No había aparecido todavía el primer rayo de la mañana cuando una inusual congregación se tomó el terreno que hay junto al Ala Delta, en la calle 26 con avenida Las Américas, en Bogotá. Era 9 de abril: el día que, gracias a la ley 1448, se conmemora a las víctimas de la violencia en Colombia. La reunión la dirigían cinco indígenas wiwa, recién llegados de la Sierra Nevada.

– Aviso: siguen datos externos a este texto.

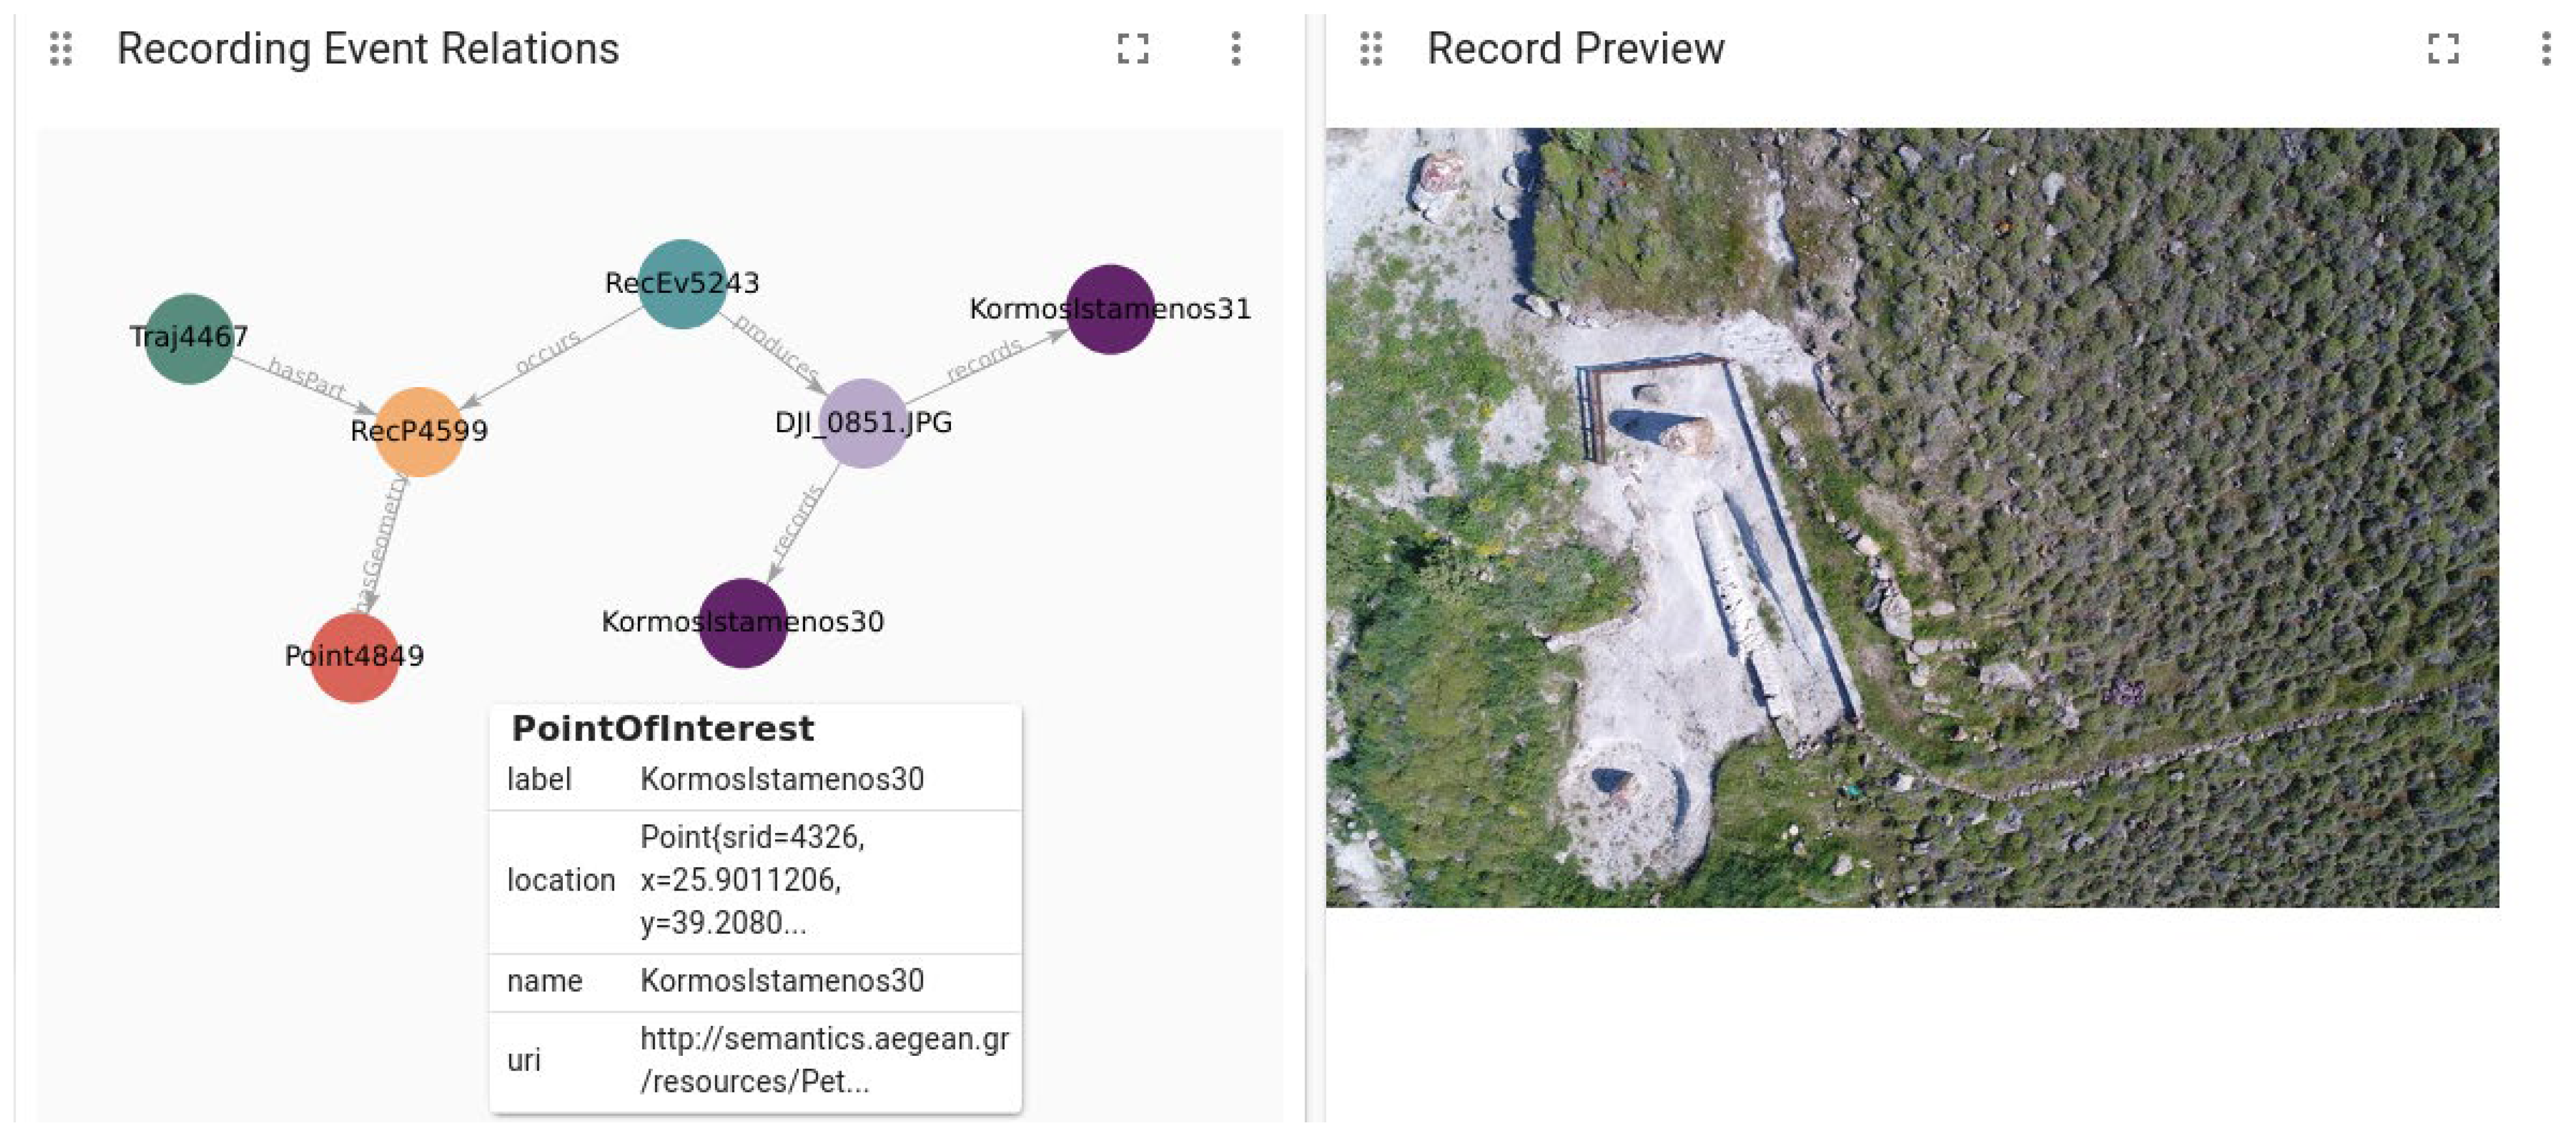The width and height of the screenshot is (2576, 1140).
Task: Click the orange RecP4599 node
Action: pos(419,431)
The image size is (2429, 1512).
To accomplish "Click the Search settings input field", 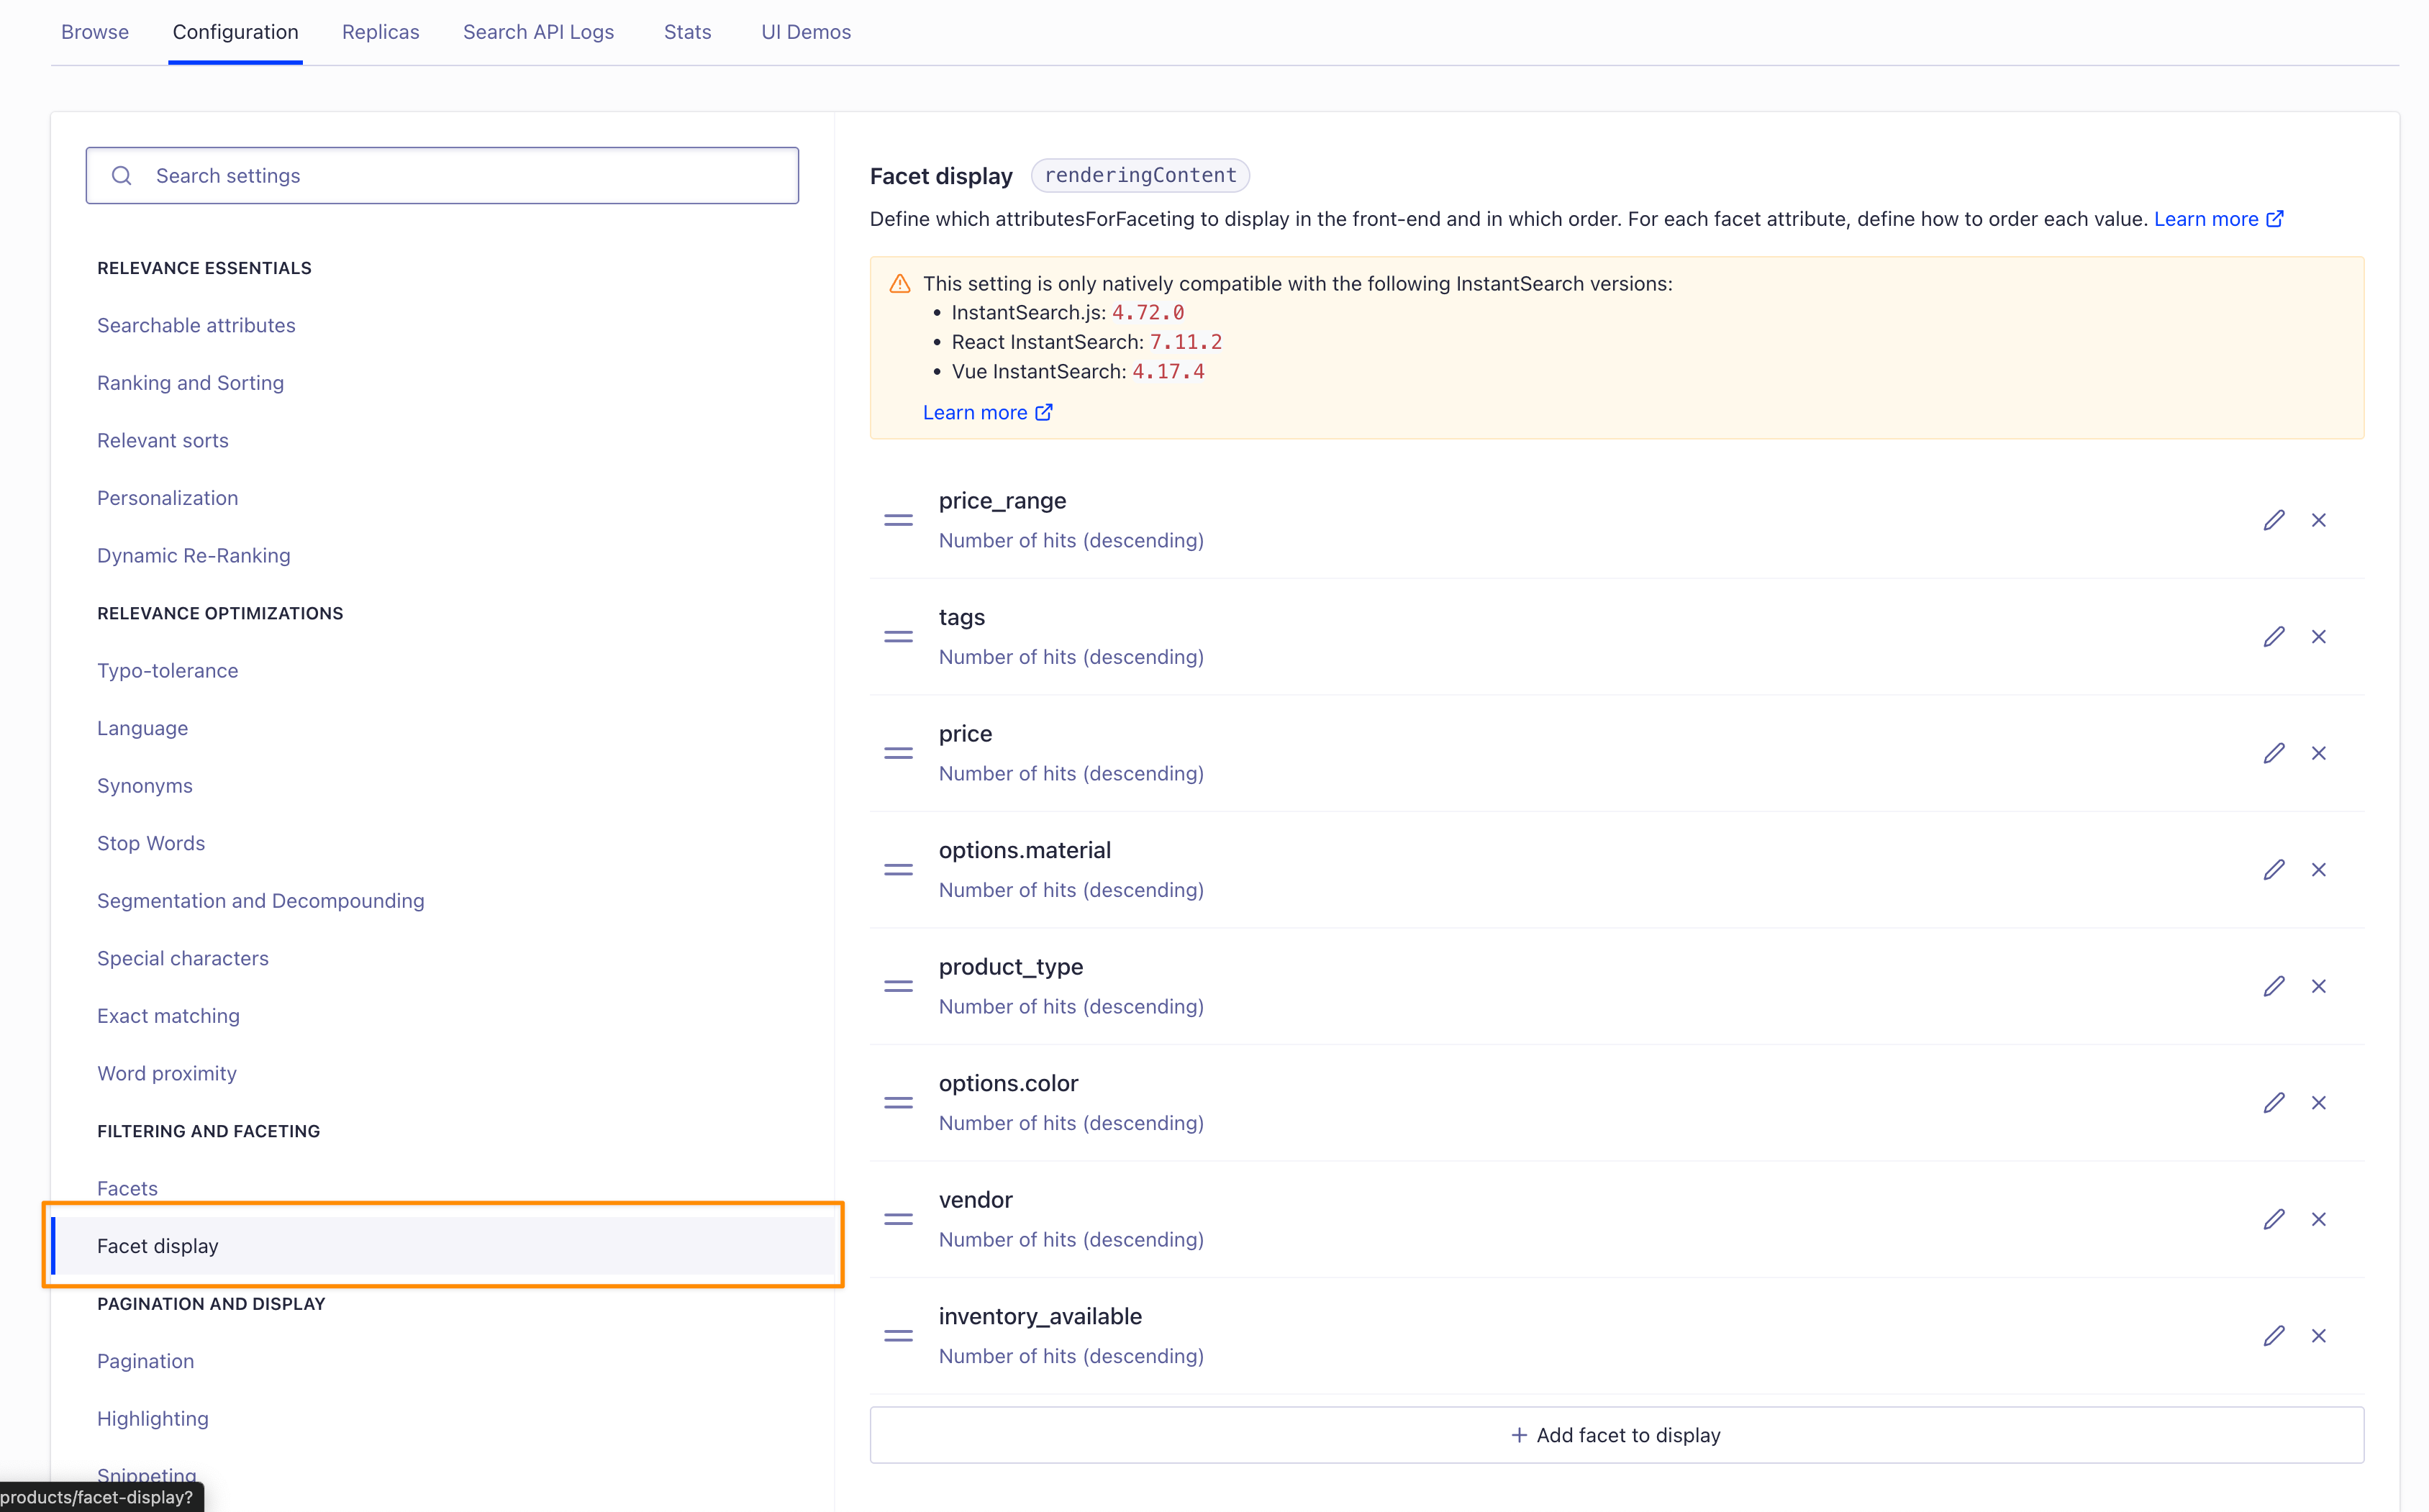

Vestían atuendos blancos y sombreros. Cargaban dos mochilas terciadas y un poporo que lamían casi con devoción. El Centro Nacional de Memoria Histórica los había traído a Bogotá, justo a ese espacio, para que hicieran un ritual en el lugar donde se construirá, hacia 2018, el Museo Nacional de la Memoria. El evento era privado pero llegaron unas 50 personas, entre ellas, también invitados por el Centro, indígenas de La Chorrera, en Amazonas, y cantoras de alabaos de Pogue, en Chocó.
El ritual de los wiwa consistía en pedirle a Serankua, su dios, que permitiera intervenir ese espacio. Para ellos lo más importante es la tierra. Es sagrada. Por eso les han dolido especialmente las afectaciones del conflicto armado en su territorio. Les importa más que una mina acabe con un cultivo a que salga lesionado un miembro de la comunidad. Según un informe de la Fiscalía, en la Sierra Nevada, entre paramilitares, guerrilleros y soldados, se han cometido más de mil violaciones a los derechos humanos. La venida de los wiwa fue, más que otra cosa, un gesto de reparación simbólica.
La idea era que, como el Museo se construirá en Bogotá, pero la mayor pretensión es que sea incluyente con todas las víctimas, algunas comunidades (ojalá muchas) pudieran tomar parte activa de su construcción. Con ese norte, los wiwa, encabezados por dos líderes que ellos llaman mamos, recogieron algunos materiales de la Sierra para venir a hacer dos rituales en Bogotá: uno en Monserrate, porque para ellos los cerros son sagrados, y otro en el predio que se construirá.
El ritual fue sencillo e íntimo. Los dos mamos pusieron en el piso algunos de los cuarzos que habían recogido, hicieron cantos en damana, su lengua nativa, prendieron fuego a pedazos de frailejón y simularon moldear paredes en el aire. Se veían inmutables. Pasados unos minutos, uno de los wiwa, quizás el más joven, explicó lo que había acabado de pasar: “Se construyeron los cimientos espirituales del Museo Nacional de la Memoria. Aquí ahora hay unas paredes y un techo, así no lo veamos. Serankua nos dio permiso para intervenir este espacio, así que todo está dispuesto.
Mientras pasan los dos años que tardará la construcción de los cimientos físicos, los wiwa volverán a su tierra y, con el apoyo del Centro de Memoria, construirán unos lugares de pensamiento, que hacen parte de su ruta de reparación simbólica.